Adaptive Language Models in JavaScript

This directory contains collection of simple adaptive language models that are cheap enough memory- and processor-wise to train in a browser on the fly.

Language Models

Prediction by Partial Matching (PPM)

Prediction by Partial Matching (PPM) character language model.


Histogram Language Model

Very simple context-less histogram character language model.


Pólya Tree (PT) Language Model

Context-less predictive distribution based on balanced binary search trees. Tentative implementation is here.


Please see a simple example usage of the model API in example.js.

The example has no command-line arguments. To run it using NodeJS invoke

> node example.js

Test Utility

A simple test driver language_model_driver.js can be used to check that the model behaves using NodeJS. The driver takes three parameters: the maximum order for the language model, the training file and the test file in text format.
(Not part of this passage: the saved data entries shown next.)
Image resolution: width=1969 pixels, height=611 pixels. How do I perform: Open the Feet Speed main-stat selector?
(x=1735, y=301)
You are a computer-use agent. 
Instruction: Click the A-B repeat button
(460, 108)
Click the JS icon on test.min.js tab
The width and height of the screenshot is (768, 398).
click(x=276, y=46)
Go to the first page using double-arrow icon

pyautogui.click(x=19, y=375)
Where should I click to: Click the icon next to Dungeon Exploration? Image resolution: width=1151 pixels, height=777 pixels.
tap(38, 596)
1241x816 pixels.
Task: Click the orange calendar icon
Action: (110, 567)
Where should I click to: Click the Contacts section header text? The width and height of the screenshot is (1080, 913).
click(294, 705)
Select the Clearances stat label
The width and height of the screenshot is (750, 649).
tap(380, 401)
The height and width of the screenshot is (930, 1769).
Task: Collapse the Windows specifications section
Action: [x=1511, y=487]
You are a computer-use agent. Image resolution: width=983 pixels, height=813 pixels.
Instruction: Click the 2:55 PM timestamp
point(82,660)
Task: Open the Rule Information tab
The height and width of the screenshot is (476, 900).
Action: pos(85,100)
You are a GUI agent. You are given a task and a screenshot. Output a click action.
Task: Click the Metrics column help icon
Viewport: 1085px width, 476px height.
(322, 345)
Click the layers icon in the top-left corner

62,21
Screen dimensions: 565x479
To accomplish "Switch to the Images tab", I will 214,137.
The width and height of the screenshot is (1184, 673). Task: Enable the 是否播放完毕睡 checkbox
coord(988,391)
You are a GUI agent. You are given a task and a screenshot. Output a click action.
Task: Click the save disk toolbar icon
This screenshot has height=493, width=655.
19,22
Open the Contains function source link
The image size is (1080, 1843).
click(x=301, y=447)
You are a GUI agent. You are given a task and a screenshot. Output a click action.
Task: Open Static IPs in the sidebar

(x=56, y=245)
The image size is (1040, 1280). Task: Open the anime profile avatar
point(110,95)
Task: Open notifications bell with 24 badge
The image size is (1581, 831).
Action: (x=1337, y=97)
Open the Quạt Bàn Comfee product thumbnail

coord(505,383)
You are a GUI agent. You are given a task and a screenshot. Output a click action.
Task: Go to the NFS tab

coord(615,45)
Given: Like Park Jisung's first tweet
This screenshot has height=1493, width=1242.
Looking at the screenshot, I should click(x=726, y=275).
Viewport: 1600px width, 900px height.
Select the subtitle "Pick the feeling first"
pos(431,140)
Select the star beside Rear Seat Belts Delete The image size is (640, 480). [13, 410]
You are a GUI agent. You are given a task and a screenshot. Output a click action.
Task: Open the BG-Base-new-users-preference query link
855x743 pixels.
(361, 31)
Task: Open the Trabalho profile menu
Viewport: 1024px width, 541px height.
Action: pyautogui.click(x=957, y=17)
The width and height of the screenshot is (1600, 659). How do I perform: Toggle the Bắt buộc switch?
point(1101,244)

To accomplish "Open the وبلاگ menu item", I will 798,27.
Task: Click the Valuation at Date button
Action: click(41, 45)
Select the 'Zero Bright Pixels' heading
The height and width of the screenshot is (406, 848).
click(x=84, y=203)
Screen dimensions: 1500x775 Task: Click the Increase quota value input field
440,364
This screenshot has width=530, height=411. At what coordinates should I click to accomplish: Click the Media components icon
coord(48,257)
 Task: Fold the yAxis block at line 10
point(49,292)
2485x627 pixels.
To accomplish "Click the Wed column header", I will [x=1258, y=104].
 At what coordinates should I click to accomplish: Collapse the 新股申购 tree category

Currently only the PPM model is supported.


> node --max-old-space-size=4096 language_model_driver.js 7 training.txt test.txt
Initializing vocabulary from training.txt ...
Created vocabulary with 212 symbols.
Constructing 7-gram LM ...
Created trie with 21502513 nodes.
Running over test.txt ...
Results: numSymbols = 69302, ppl = 6.047012997396163, entropy = 2.5962226799087356 bits/char, OOVs = 0 (0%).